Worldwide, there is a significant gap between the amount of unpaid labor performed by women compared to that performed by men. Gates defines “unpaid labor” simply:
“Unpaid work is what it says it is: It’s work, not play, and you don’t get any money for doing it. But every society needs it to function.”
Cleaning, food shopping, childcare, cooking, and eldercare are all tasks that aren’t going away — but unfortunately the gender imbalance in who performs them doesn’t seem to be going away either.

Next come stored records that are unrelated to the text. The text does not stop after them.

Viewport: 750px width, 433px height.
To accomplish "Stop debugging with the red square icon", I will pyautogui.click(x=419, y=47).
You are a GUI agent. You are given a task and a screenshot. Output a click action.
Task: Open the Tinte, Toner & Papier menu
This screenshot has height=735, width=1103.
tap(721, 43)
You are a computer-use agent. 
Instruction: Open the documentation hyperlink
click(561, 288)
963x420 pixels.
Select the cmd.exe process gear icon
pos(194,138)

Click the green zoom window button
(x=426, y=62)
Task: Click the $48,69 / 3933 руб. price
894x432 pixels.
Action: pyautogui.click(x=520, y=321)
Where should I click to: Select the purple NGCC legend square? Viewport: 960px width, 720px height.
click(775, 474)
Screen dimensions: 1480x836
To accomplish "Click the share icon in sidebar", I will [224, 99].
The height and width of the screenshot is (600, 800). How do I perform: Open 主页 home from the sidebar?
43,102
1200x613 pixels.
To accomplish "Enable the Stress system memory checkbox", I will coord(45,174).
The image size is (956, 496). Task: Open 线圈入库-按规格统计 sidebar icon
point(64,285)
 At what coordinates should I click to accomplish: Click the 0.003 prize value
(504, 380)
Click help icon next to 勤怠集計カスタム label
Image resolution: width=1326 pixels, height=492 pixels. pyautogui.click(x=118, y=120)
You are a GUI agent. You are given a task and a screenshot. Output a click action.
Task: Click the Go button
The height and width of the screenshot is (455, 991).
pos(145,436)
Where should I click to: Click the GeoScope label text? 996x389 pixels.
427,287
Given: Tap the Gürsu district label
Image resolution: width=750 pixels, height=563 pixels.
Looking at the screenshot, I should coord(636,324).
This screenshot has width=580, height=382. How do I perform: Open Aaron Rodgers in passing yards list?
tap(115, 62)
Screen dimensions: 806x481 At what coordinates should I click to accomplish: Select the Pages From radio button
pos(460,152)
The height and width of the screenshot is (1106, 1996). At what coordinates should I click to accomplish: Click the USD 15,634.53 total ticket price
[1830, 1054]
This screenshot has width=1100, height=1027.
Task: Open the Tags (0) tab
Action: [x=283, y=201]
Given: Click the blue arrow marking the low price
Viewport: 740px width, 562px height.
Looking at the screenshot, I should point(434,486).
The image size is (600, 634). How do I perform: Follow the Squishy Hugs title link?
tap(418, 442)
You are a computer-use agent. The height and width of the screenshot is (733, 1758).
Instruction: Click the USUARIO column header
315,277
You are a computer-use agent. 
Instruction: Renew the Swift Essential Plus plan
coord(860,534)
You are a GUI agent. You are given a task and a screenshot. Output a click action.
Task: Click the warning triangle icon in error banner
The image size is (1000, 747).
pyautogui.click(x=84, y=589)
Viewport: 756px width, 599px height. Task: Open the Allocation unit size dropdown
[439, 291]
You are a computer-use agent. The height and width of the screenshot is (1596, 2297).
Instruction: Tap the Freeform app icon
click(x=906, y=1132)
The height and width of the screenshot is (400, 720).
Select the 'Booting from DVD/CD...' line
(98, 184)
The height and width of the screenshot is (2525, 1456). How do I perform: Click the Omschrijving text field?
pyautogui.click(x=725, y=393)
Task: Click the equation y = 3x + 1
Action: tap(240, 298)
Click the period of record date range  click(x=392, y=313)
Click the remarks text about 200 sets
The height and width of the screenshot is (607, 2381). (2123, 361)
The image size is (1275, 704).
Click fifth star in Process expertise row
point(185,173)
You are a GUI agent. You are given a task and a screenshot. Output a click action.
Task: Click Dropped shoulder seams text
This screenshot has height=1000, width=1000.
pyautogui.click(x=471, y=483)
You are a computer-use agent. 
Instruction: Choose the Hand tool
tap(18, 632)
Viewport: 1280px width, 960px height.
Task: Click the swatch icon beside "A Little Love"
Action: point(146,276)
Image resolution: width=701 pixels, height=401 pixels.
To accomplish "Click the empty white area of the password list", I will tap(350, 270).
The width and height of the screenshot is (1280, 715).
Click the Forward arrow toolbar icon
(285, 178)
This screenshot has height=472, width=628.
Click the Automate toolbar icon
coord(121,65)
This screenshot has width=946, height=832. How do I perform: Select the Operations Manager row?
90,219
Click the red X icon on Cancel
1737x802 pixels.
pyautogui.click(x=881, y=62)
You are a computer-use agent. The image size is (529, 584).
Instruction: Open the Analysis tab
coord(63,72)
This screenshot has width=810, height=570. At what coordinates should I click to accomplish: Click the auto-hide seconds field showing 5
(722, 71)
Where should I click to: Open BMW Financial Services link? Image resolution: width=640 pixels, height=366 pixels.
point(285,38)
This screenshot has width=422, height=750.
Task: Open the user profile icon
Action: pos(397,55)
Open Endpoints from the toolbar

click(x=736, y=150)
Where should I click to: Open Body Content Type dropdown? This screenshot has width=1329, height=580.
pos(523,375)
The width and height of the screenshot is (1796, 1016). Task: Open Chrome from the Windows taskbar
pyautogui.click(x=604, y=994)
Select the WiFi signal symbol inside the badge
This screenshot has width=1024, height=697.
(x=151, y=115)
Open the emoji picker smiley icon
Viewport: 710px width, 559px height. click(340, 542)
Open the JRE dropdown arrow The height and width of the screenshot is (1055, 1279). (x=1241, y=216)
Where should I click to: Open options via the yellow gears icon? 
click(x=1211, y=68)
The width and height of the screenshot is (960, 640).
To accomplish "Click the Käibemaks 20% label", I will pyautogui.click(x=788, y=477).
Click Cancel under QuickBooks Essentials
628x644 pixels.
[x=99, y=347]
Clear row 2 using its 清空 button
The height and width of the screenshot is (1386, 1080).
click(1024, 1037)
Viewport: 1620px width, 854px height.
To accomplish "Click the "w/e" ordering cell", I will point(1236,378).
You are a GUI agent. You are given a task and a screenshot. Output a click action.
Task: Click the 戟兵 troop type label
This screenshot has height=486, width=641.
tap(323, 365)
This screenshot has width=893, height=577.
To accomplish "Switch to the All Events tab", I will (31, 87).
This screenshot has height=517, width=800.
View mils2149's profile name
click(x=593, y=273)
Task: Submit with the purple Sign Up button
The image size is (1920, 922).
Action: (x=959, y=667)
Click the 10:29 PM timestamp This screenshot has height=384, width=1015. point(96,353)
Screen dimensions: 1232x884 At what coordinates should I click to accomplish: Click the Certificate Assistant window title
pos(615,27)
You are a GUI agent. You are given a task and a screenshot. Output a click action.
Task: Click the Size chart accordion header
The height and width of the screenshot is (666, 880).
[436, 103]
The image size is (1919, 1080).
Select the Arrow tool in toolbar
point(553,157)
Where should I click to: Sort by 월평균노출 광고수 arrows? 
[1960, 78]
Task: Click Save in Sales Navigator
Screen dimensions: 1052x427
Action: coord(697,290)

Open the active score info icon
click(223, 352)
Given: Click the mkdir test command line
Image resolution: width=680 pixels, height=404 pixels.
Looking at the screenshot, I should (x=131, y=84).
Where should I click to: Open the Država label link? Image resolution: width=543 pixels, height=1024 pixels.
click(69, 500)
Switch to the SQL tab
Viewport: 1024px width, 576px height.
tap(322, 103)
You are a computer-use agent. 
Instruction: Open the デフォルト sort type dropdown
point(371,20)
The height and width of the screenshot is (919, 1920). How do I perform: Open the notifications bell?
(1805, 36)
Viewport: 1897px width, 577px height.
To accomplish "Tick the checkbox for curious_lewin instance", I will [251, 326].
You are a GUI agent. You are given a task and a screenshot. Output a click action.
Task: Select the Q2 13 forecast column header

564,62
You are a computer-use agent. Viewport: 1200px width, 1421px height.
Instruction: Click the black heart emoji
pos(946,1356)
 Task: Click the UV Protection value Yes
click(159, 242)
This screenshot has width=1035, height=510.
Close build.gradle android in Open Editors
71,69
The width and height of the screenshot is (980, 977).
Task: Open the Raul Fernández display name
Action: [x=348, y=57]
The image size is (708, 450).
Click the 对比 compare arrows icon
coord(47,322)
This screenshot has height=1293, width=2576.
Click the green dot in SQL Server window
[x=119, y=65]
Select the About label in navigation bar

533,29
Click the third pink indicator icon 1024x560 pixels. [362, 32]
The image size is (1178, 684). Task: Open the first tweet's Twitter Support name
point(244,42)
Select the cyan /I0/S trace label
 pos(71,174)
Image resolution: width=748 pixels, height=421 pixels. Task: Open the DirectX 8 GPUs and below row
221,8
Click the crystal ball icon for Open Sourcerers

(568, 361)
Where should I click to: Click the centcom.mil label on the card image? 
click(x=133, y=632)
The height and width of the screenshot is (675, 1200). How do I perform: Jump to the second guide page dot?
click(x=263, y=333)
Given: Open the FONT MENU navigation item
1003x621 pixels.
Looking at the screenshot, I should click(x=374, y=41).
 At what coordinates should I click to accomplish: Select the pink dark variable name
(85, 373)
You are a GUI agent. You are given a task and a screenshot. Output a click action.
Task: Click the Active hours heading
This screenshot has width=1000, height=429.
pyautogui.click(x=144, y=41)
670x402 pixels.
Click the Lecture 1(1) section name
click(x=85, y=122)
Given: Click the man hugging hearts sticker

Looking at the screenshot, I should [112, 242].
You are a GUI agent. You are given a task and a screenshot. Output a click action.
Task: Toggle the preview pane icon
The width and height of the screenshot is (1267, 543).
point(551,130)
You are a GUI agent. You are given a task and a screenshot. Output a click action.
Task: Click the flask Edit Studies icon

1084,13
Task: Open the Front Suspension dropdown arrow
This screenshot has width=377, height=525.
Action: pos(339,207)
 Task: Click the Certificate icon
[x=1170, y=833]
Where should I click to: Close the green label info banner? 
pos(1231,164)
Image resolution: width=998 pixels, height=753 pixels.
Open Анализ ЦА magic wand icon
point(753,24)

The gap is widest in the poorest regions of the world, where women do as much as five hours more unpaid labor per day than men. In North America, women still perform two more hours per day than men [source: OECD 2014 Gender, Institutions and Development Database]. But when you consider that North America has a much higher percentage of both parents working outside the home, and that 25% of American families with children under age 18 are single mother households, it raises the question — how on earth do even first-world mothers find the time to do both paid and unpaid labor?
The Opportunity Cost
The problem of time poverty is not only one of fairness, or lack of leisure time, but of a large-scale opportunity cost to communities and the global economy. When women’s days are filled with unpaid labor, they find it difficult to learn new skills, advance in a job, or invent something new. Economist Rania Antonopoulos has argued that the gender gap in unpaid labor holds back economies (and societies) from reaching their full potential.
If women in the poorest countries were able to spend more time earning money for their families instead of working for free, that would have a powerful impact on their local economy. The same is true for the “overeducated” mom with a PhD, whose time may be better spent doing research and teaching than fishing socks out of the dryer.
Innovating Our Way to Equality
Despite the statistics, Melinda Gates is optimistic. She sees the time poverty problem as a consequence of persistent social norms, not a global conspiracy against women. She points out that technology may present an opportunity to short-circuit this stubborn cultural pattern:
“The solution is innovation, and you can help. Some of you will become engineers, entrepreneurs, scientists, and software developers. I invite you to take on the challenge of serving the poor with cheap, clean energy, better roads, and running water. Or maybe you can invent ingenious labor-saving technologies.”
The key to solving the time poverty problem may indeed be to shift some of the burden of unpaid labor onto technology, freeing up more time and energy for paid work, or at least giving us back a few hours a day to spend as we please. Technical innovation can also be used to connect women to each other, in ways that weren’t possible before the App Store and geolocation. When women who are starved for time can call on the services of women who need to earn extra money, we will all reap more rewards from our labor.